A team that collectively works more hours than any other team has disproportionately higher chances of success.

Consider a typical 40 hour hackathon. Starting on Friday 5pm, and ending on Sunday 9am. With teams of 4 people.

Most typical teams would hack and sleep at their normal times.

  • 5-10pm Fri = 5 hours
  • 12am - 8am Sat sleep
  • 9-10pm Sat = 13 hours
  • 12am - 7am Sun sleep
  • 7-9am Sun = 2 hours Hacking time total = 20/40 hours (50%)

Hence, average hackathon team = 20 x 4 members = 80 hours of total productivity hours

This is a rough estimate, yet already conservative. Realistically – most teams members would also have other minor commitments, take big breaks, and spend even less time hacking.

Every hour matters in such a short and intense hackathon duration. It’s similar to startups, where a week in startup time is not equivalent to a week in a corporate company.

Now consider, a team that collectively tries to go full hackathon mode. I.e. optimise to output as many productivity hours as possible. Here’s one possible schedule,

  • 5pm Fri -9am Sat = 16 hours
  • 9am - 5pm Sat sleep (8 hrs)
  • 5pm Sat - 9am Sun = 16 hours Hacking time total = 32/40 hours (80%)

maximised hackathon team = 32 x 4 members = 128 hours of total productivity hours

Intense shit.

Insane even – when you break down the implications behind what’s happening.

This schedule implies:

  • hack away at every waking hour and kill any other commitment
  • to assure solid alertness and mental acuity during hacking hours by adjusting sleep schedule in advance to essentially be waking up at 5pm Fri
  • 8 hour sleep at 9am - 5pm Sat, which messes up sleep schedule post-hackathon

Frankly, this is unachievable for the large majority of teams and people in general. I have never hacked with any team that could collectively achieve this.

For good reason too, most people would not see any reason or value in a hackathon to anything remotely close to this. The possible returns are often not perceived to be worth it.

For 30% more work hours in that hackathon, a team sacrifices having a sane sleep schedule before and after the hackathon, kills any other commitments, and takes on associated opportunity costs.

First, let's ask – why might a team or anyone in their right mind want to do something like this?
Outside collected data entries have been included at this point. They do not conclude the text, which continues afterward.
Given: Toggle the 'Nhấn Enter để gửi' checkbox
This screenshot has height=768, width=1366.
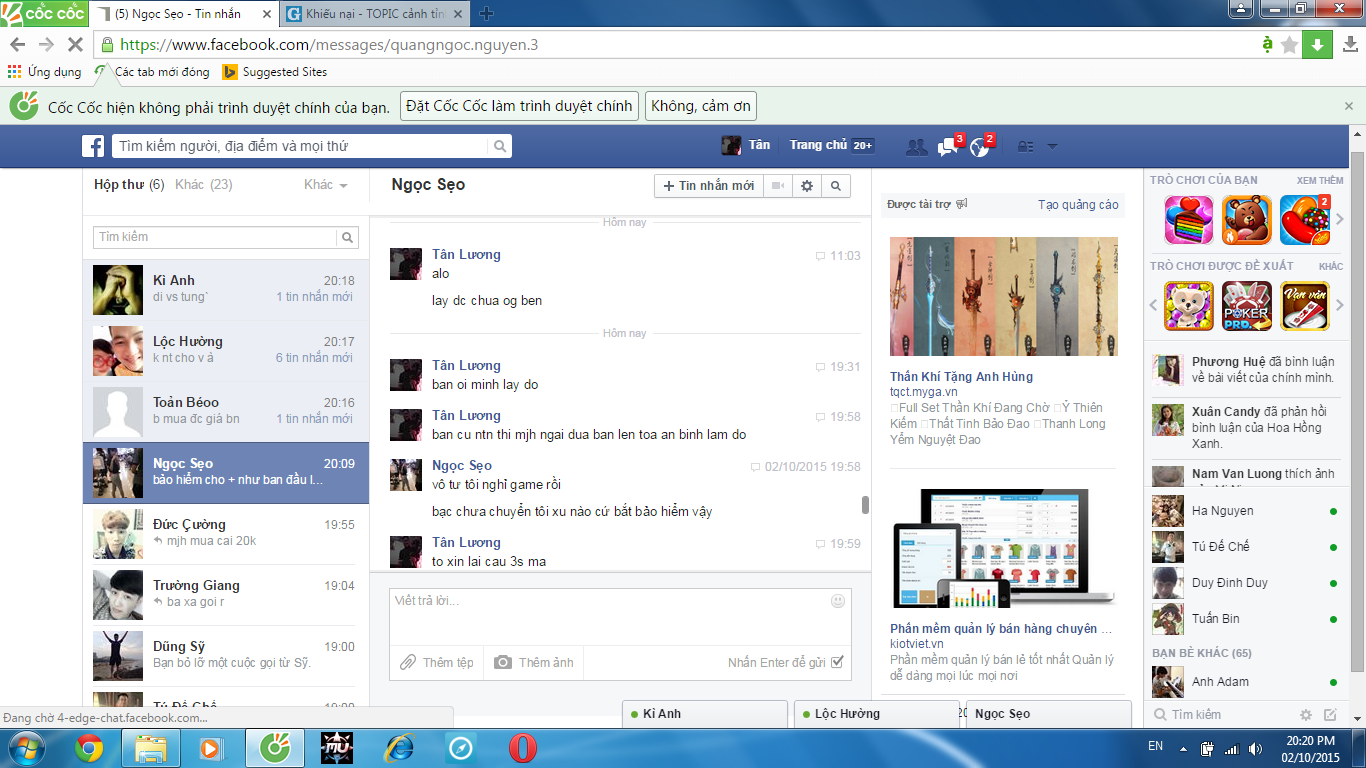Looking at the screenshot, I should pos(837,662).
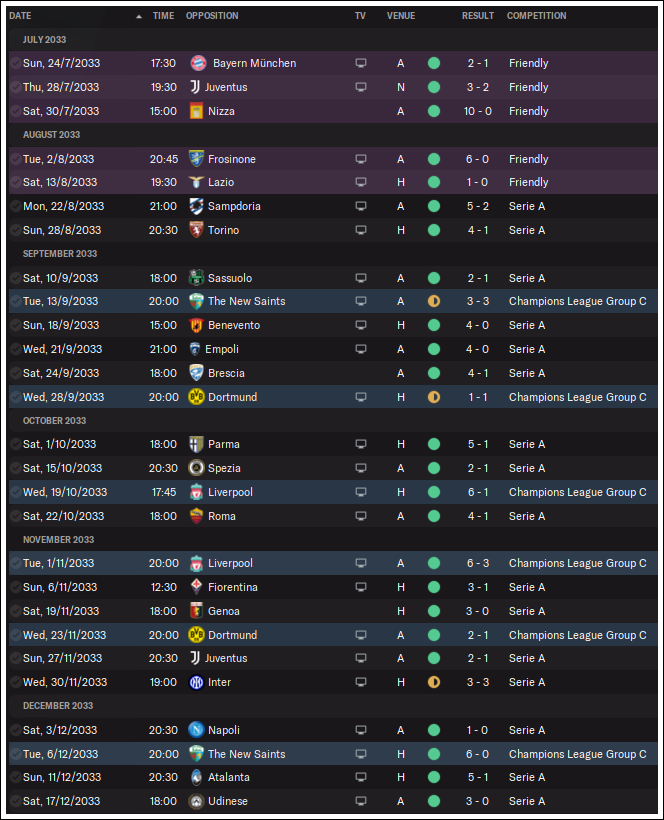The height and width of the screenshot is (820, 664).
Task: Click the Benevento club badge
Action: point(196,325)

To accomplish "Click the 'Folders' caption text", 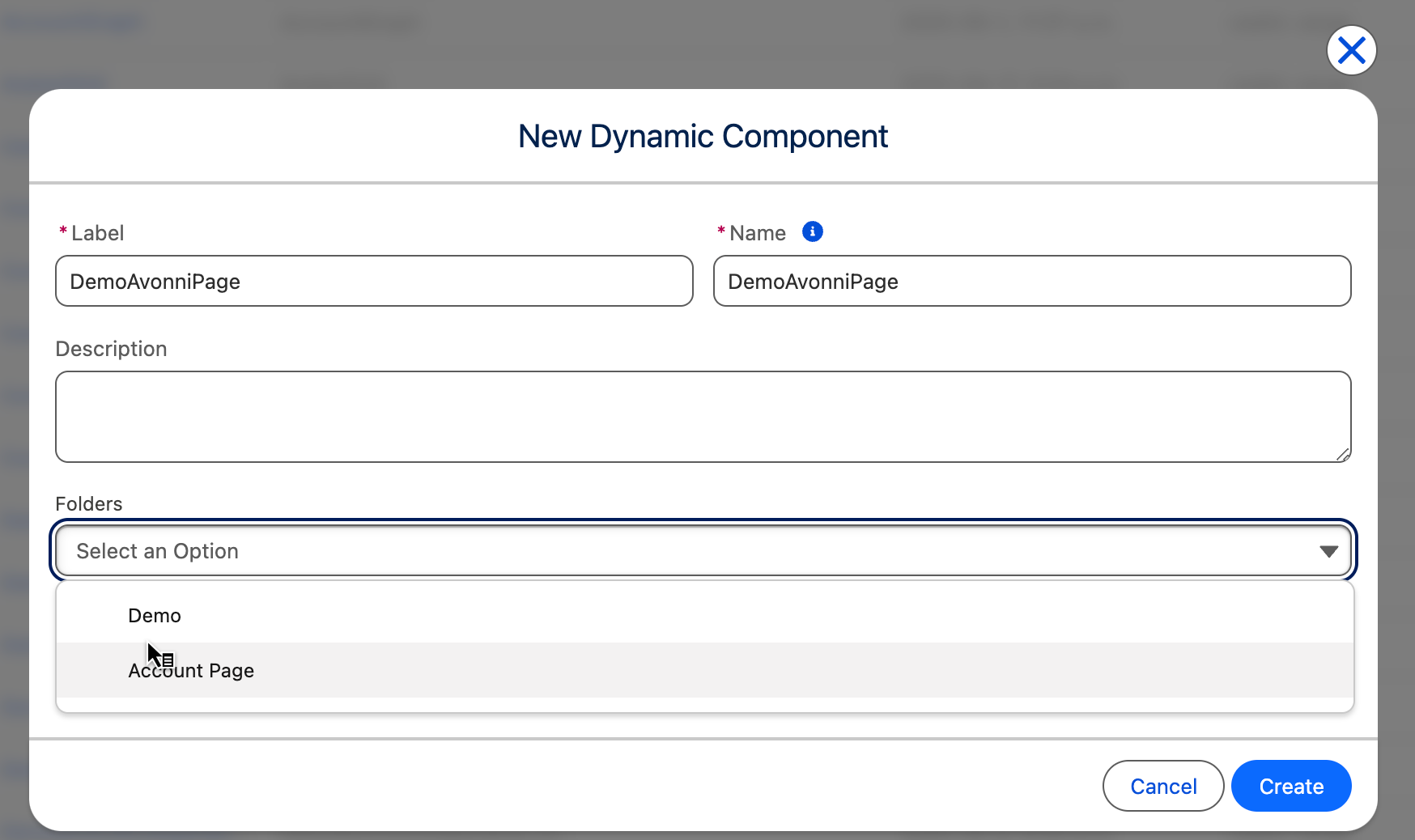I will point(88,504).
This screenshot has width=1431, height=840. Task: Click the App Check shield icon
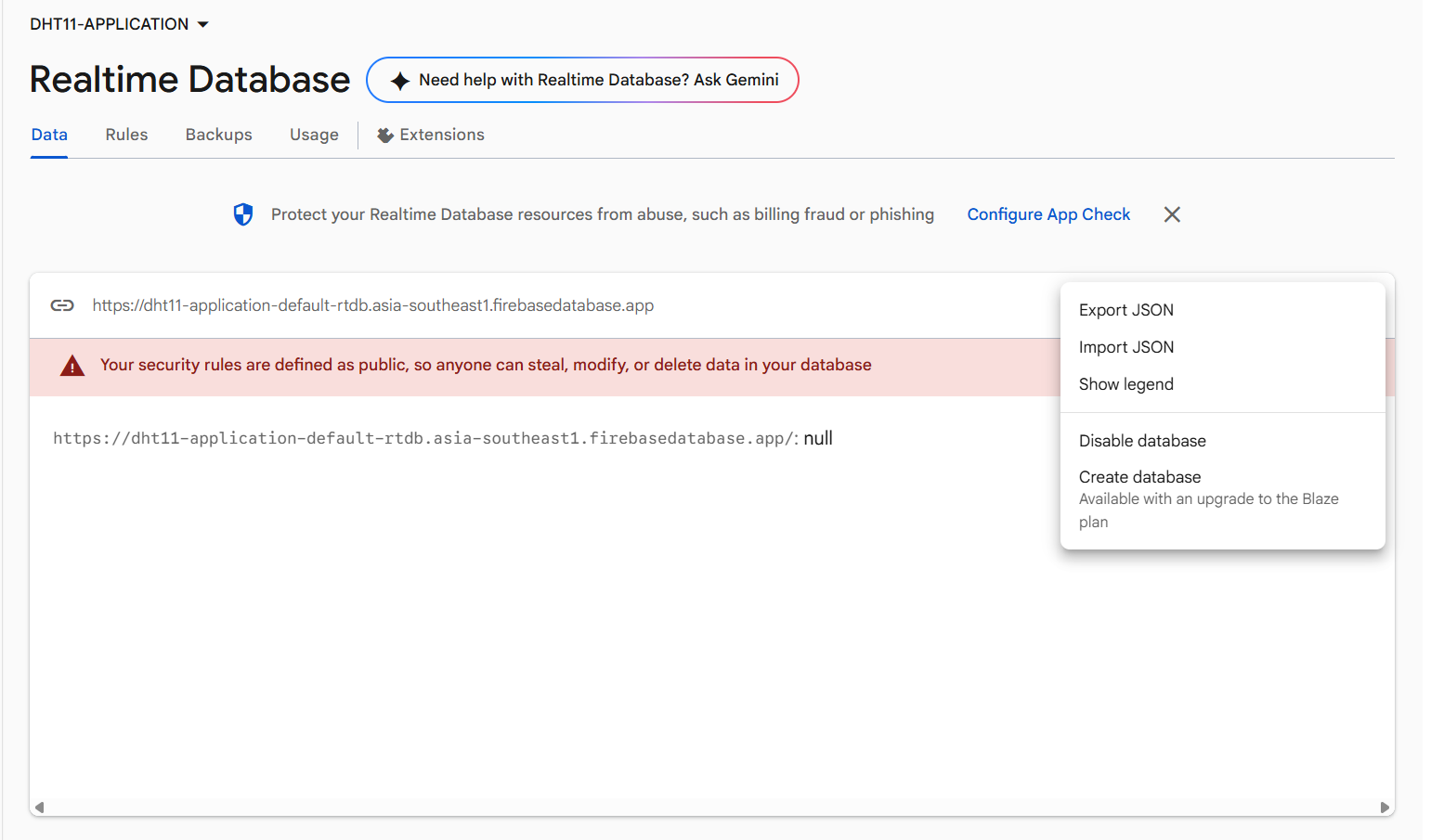pos(242,214)
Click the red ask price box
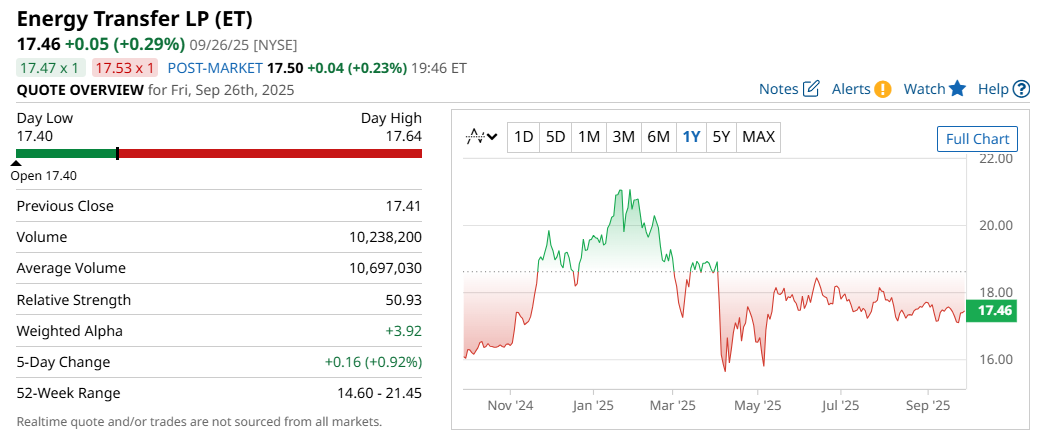1041x439 pixels. [124, 68]
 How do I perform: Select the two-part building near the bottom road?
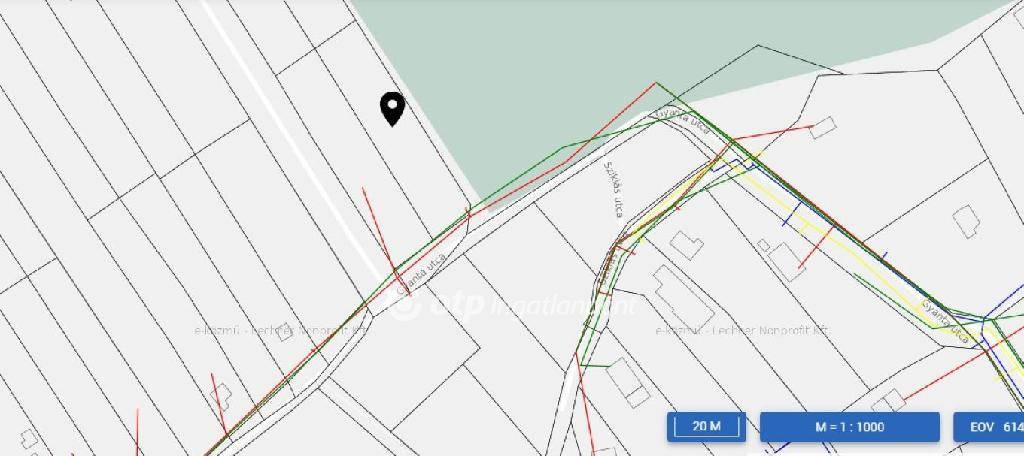[x=628, y=382]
What's the benefit?

  • Gain relative time advantage

    • maximised team gets 60% more productivity time than most
    • it’s not 30% more work hours from looking at how a maximised team hacks 32/40 hours (80%) compared to 20/40 hours (50%)
    • it’s 80% / 50% = 160%
  • Result has disproportionate outcomes

    • 60% more time doesn’t mean 60% more work is produced
    • there is a synergistic effect within teams and in continuous momentum towards a project resulting in much greater that 60% better outcomes

context

I have many stories from hackathons and army about the effect of time on output. Both negative and positive.

Reflecting, it was in army that I experienced what’s possible when collectives especially maximise time output efficiently. We were often sleep deprived and operating in minimal conditions. Once we did a training exercise involving defending ground – digging trenches and sleeping about 4 hours over 3 days (I discovered it’s possible to sleep standing upright).

Coincidentally, I rediscovered its effectiveness in hackathons during the pandemic. I did virtual hackathons in the US while in Australia – resulting in many inverted timezones that led to a whacky sleep schedule. I would try to match my 3 teammates in living US time while being in Aussie time. If you invert the timezones on that ‘maximised’ schedule, it’s less far fetched to do.

Even as a single member of the team – I found that pushing my work hours could drastically position my team better. If I crafted the product usecases and scoped the features in advance, our next sync-up would be smoother. If I finished one more feature, I could then help another teammate finish theirs.

Obviously the mental acuity required for military tasks in the field and for building software products is completely different – but parallels exist, especially in the startup world.

note

  • It’s impossible to convince anyone on your team to do anything like this if they are not aligned.
  • And most people are not that hungry to win.
  • It’s hard to convince anyone on your team to work more than they want to.
  • Managing expectations beforehand is important, yet most people are bad at it.

Even if it’s just you applying this rather extreme strategy, disproportionate outcomes can still result.

Output Optimisation by Time, is a costly strategy to use. However, if the situation is worthwhile – it's powerful.

I think we already do this to some extent. When work has a busy period and overtime is common. When exam period hits. When your startup is about to die, or is thriving.